A designer who’s going out on her own called me last week for advice, and I said, “The number-one thing I can tell you is to set boundaries because you will be the best version of yourself when you have them.” It was funny because she said, “That’s your best advice? I thought you were going to tell me the best computer program to use.” And I said, “Well, that changes every two years, so you’ll just have to research.”
I know I’m fortunate to have this career, but I also really need to protect my own time off and my boundaries so that when I’m at work, I can be energized and be all there. It can be tough because people get home and start thinking about their house, and that’s when they might start texting you. I always say, “If it’s about work, try to email me,” but there are always a few clients that will text you every detail. Cutting that off is a constant battle for me. I’m a people pleaser, so if someone needs something or has a question, I like for it to be answered. But that means I’m constantly working, and don’t think I was prepared for that side of [this job]. I knew there’d be a lot of work, and I’m not afraid of hard work, but I don’t think I knew how much time the communication would take at night after my kids went to bed—or that when you’re a small business owner, you’re never [completely] on vacation. You might [technically] be on vacation, but someone’s always reaching out to you.
That’s the part I work on the most, and that I wish I’d known upfront, because I think if you have that perspective from the beginning, you can set better boundaries. I don’t want to be rude, but I’m like, “You cannot text me questions at 8 o’clock at night and expect a response—you absolutely can’t.” But sometimes that line gets blurred the most with people who are friends. We might be texting about something totally different, but now all of a sudden they’re asking when their powder bath wallpaper is coming in, and I’m like, “Well, I don’t actually do that, but someone on my team does.” Now I have to pull up the sheet and look it up, or email myself to have someone check and tell her the next day.
You wouldn’t text your lawyer at home and say, “What do I do about this?” But it feels like the line is really blurred in this industry, and I wish I’d set myself up better from the very beginning to absolutely not compromise on that, because I don’t want my kids to grow up thinking that my phone and my computer are more important than them.
When you look at the business you’ve built, what are you the most proud of?
At the end of the project, when a client tells me, “I can’t believe I get to live here.” That just makes you feel so good—that’s the ultimate compliment and the goal for each project.
What does success look like to you today?

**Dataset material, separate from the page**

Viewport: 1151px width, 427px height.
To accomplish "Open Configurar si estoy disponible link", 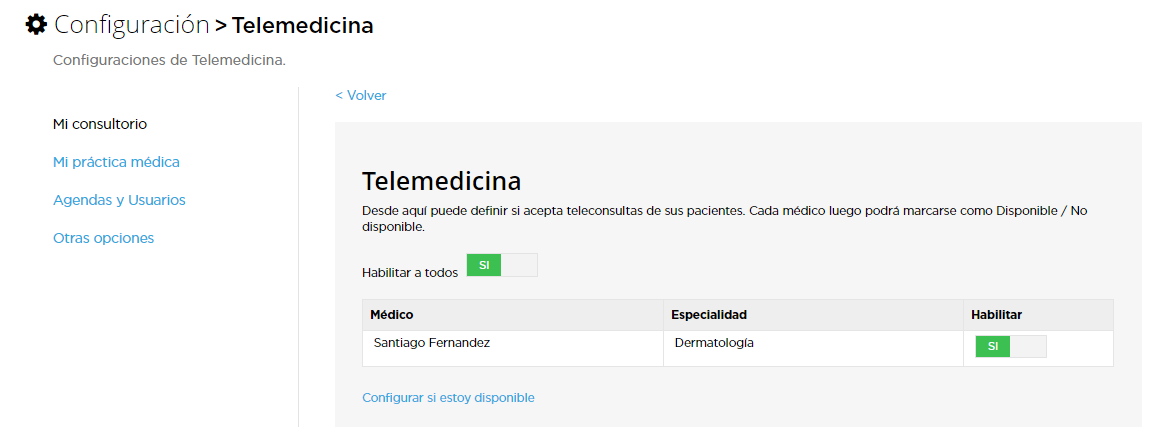I will tap(449, 398).

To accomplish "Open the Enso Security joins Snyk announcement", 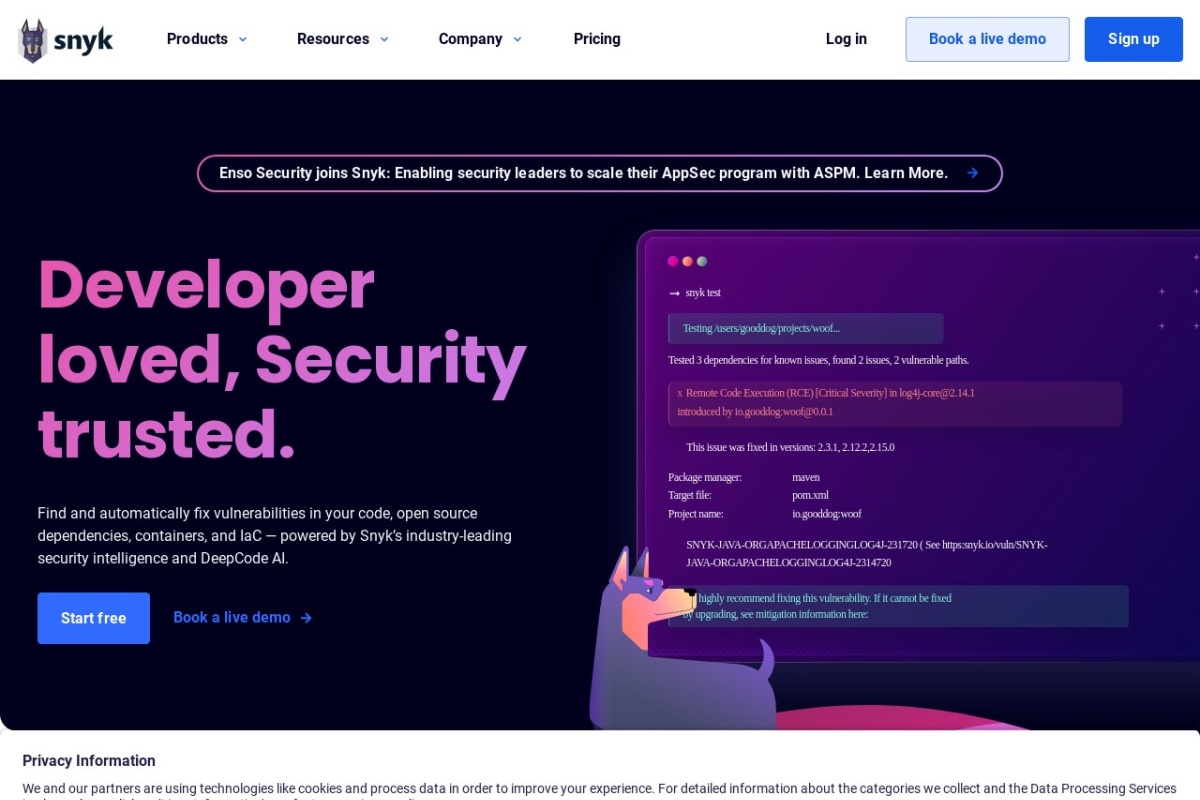I will click(x=583, y=173).
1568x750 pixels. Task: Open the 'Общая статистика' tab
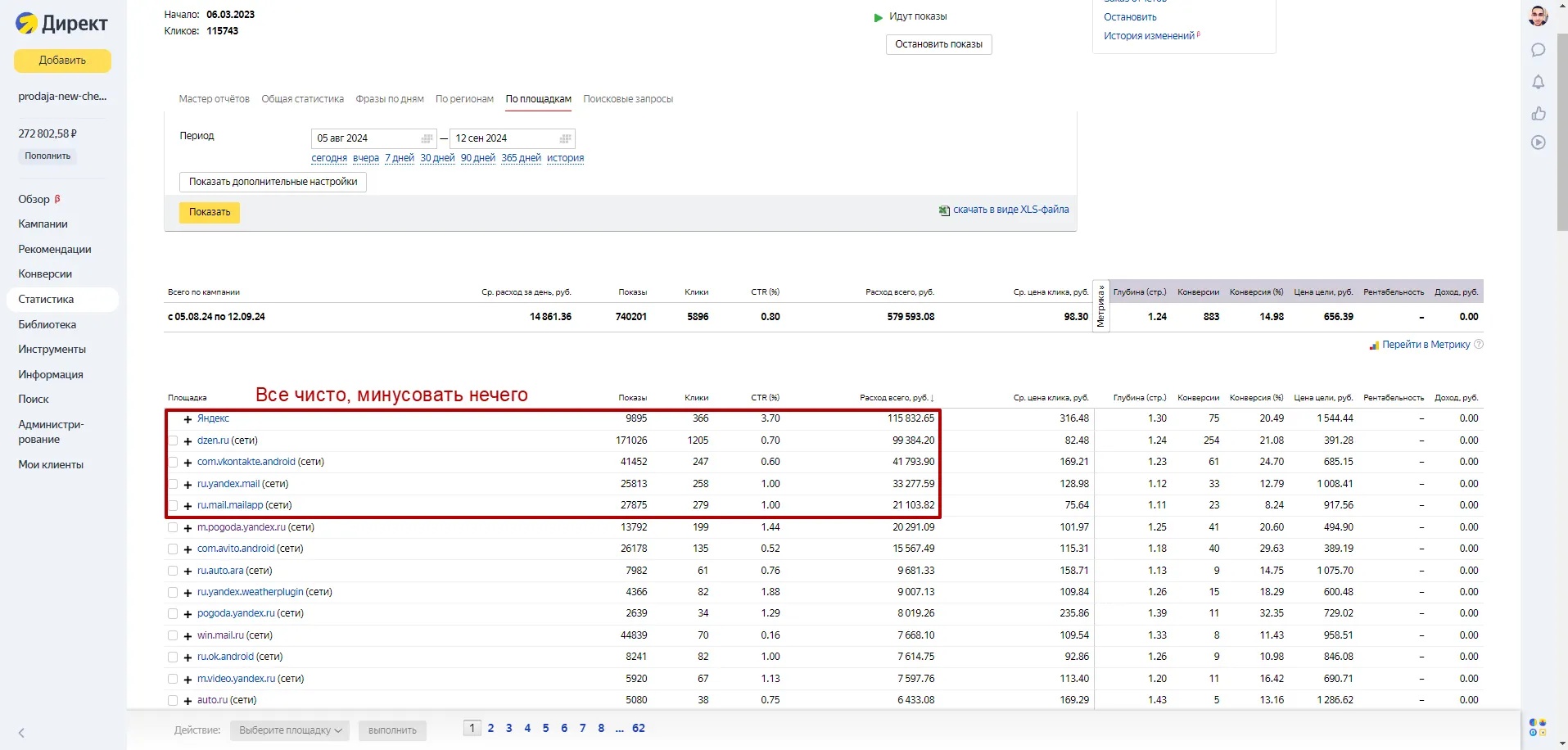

Work-life balance. I love the Jackie Kennedy quote, “If you bungle raising your children, nothing else you do well matters very much.” I think about that every day. Because I wake up excited about what I do. When I start a new project, I know that I’m doing what God intended for me to do. I love the process of helping somebody create their home, which [holds] their memories. Those sweet memories I have of my grandmother’s home, and my parents’ home—it’s such an honor to me to create that for people. But I think for me, success truly means having that in my own home. I’m fortunate to be able to do something that I love, and I have a lot of help—I have a great nanny and a huge team, I’m not doing it all on my own. But at the end of the day, I want to be there for my kids.
Success is showing them, and especially my daughter, that I’m doing something I love. The world is definitely different than [the one] I grew up in—my mom didn’t work; my mother-in-law didn’t [either]. And I think it was hard for both of them to understand why I would choose this very fast-paced career. But I want my daughter to see there is no shame in choosing to love what you do. I think it adds so much value to their lives to see me doing something that I love, and excelling at it. Work doesn’t have to be this mundane eight-to-five way to get through life, and I hope that’s what they’ll see in me.